WHAT THE TASK REQUIRES
Begin at the line that has "This screenshot has width=724, height=1568.", stop after the line that has "This screenshot has height=1021, width=700.", and print exactly those lines from the records below, without any pictures.

Stored items

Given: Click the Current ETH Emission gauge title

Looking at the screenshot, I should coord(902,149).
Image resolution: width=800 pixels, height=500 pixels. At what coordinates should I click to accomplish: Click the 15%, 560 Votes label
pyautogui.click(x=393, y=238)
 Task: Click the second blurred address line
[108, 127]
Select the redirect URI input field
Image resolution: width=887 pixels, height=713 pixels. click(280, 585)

* * *

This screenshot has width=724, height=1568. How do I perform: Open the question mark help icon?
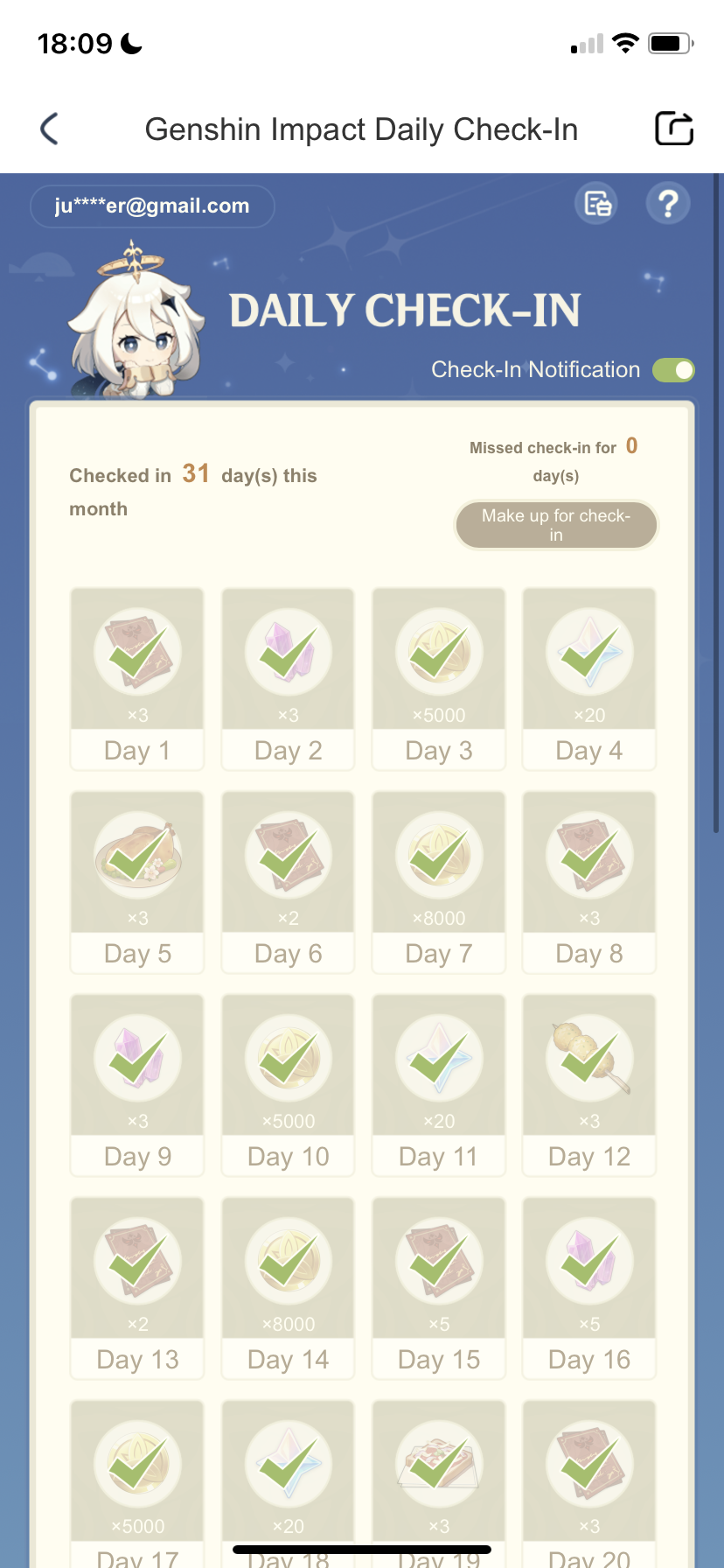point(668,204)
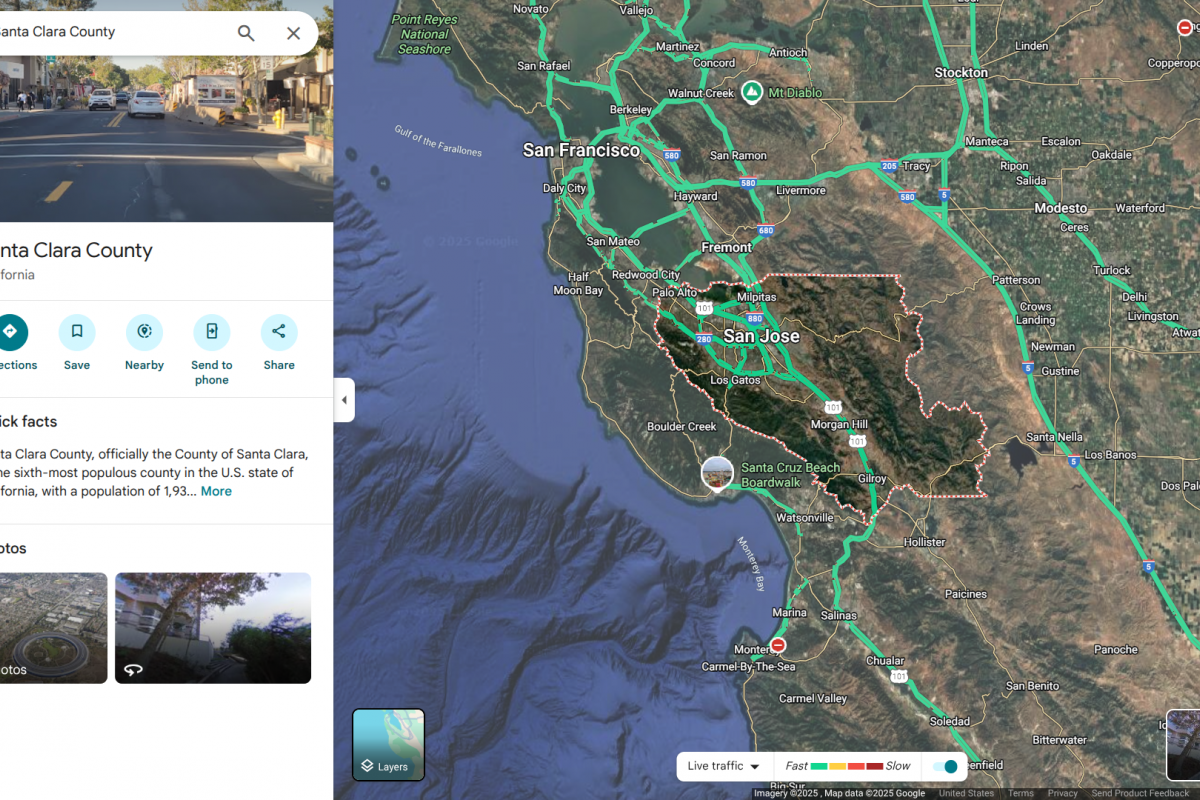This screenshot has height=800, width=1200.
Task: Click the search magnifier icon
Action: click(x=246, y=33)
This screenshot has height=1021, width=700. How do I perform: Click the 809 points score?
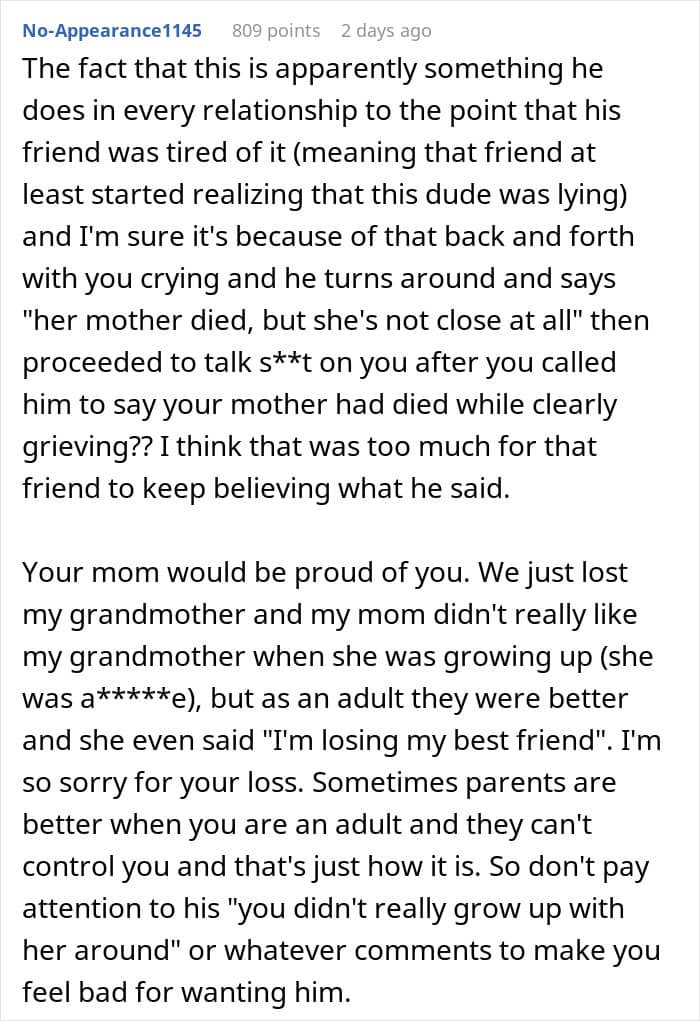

OUTPUT FOR THIS TASK
This screenshot has width=724, height=1568. How do I perform: Open the question mark help icon?
point(668,204)
This screenshot has height=800, width=1200.
Task: Click the search magnifier icon
Action: click(x=246, y=33)
This screenshot has height=1021, width=700. How do I perform: Click the 809 points score?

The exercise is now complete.